Reproducibility Index

Notice: The reproducibility variables underlying each score are classified using an automated LLM-based pipeline, validated against a manually labeled dataset. LLM-based classification introduces uncertainty and potential bias; scores should be interpreted as estimates. Full accuracy metrics and methodology are described in Coakley et alK. L. Coakley, T. Snelleman, H. Hoos, and O. E. Gundersen, "The embrace of open science: An analysis of a decade of AI research and 56 800 conference papers," Under Review, 2026..

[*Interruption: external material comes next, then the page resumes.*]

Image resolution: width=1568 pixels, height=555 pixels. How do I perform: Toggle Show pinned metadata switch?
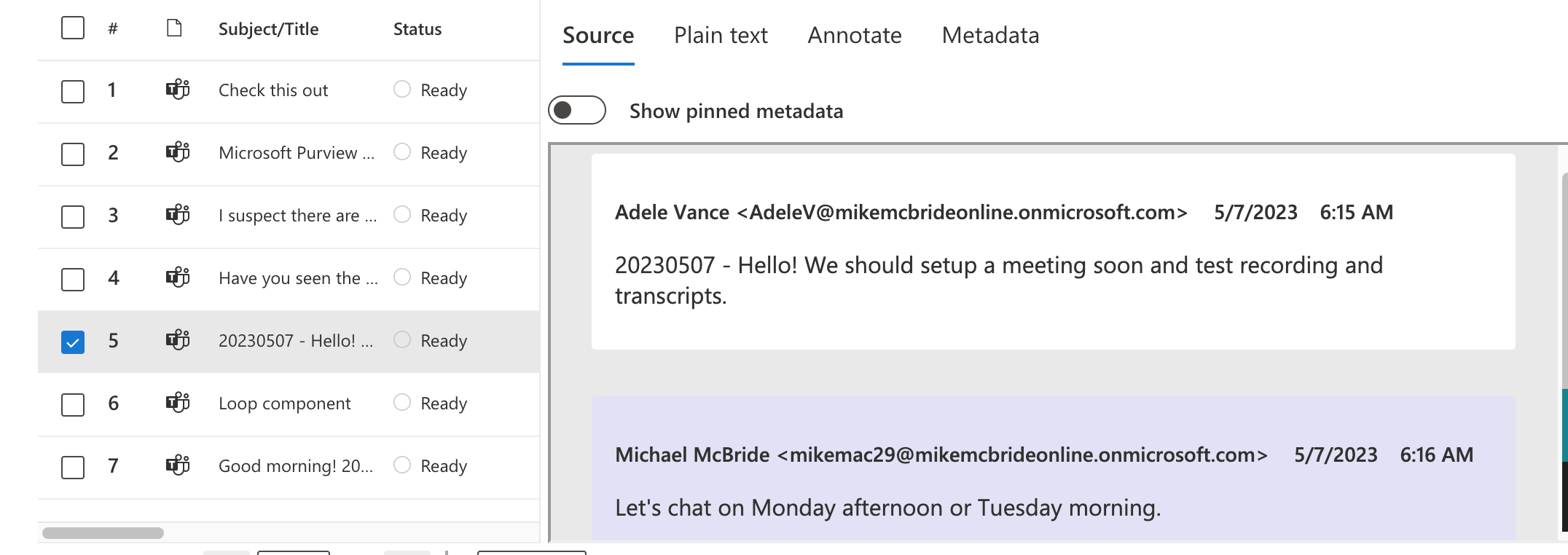(576, 111)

The ConceptARC Benchmark: Evaluating Understanding and Generalization in the ARC Domain

Authors: Arsenii Kirillovich Moskvichev, Victor Vikram Odouard, Melanie Mitchell

TMLR 2023 | Venue PDF | LLM Run Details

Reproducibility Variable	Result	LLM Response
Research Type	Experimental	Our contributions in this paper are (1) the creation of a new concept-based evaluation benchmark for the ARC domain and (2) results from our studies using this benchmark to evaluate state-of-the-art programs that solve ARC problems, as well as human performance on this benchmark.
Researcher Affiliation	Academia	Arseny Moskvichev EMAIL Santa Fe Institute Victor Vikram Odouard EMAIL Santa Fe Institute Melanie Mitchell EMAIL Santa Fe institute
Pseudocode	No	The paper describes methods used by other programs (e.g., heuristic search, genetic algorithm) but does not provide pseudocode or algorithm blocks for its own methodology for creating the benchmark or conducting the experiments.
Open Source Code	No	The paper provides a link to the Concept ARC tasks and results, which are data/benchmark instances, not the source code for the methodology (how the tasks were generated or the experimental evaluation framework) described in the paper.
Open Datasets	Yes	All Concept ARC tasks can be downloaded from https://github.com/victorvikram/Concept ARC.
Dataset Splits	No	The paper introduces a new benchmark (Concept ARC) which serves as a test set for evaluation. It describes the structure of this benchmark (16 concept groups, 10 tasks per group, 3 test inputs per task), and how human participants were exposed to tasks, but does not provide traditional training/validation/test splits for machine learning models within its own experimental framework.
Hardware Specification	No	The paper does not specify the hardware used to run the experiments, such as specific CPU or GPU models. It mentions using the API for GPT-4 but does not detail the local hardware used to interact with the API or run the other programs.
Software Dependencies	No	The paper mentions 'psi Turk framework' and 'Open AI's API' but does not provide specific version numbers for these or any other key software components used in the experiments.
Experiment Setup	Yes	To test this language-only version of GPT-4 on the tasks in Concept ARC, we used the API provided by Open AI. In our experiments the model name was set to gpt-4 , the temperature was set to 0 or 0.5, and other parameters were left at their default values. In the case where temperature was set to 0.5, we repeated each task prompt three times, and if at least one of outputs was correct, we considered the task to be solved correctly. For human studies: Each participant was presented with a random selection of tasks (17 for most participants...), participants were given three attempts to solve each test input. Exclusion criteria were also detailed.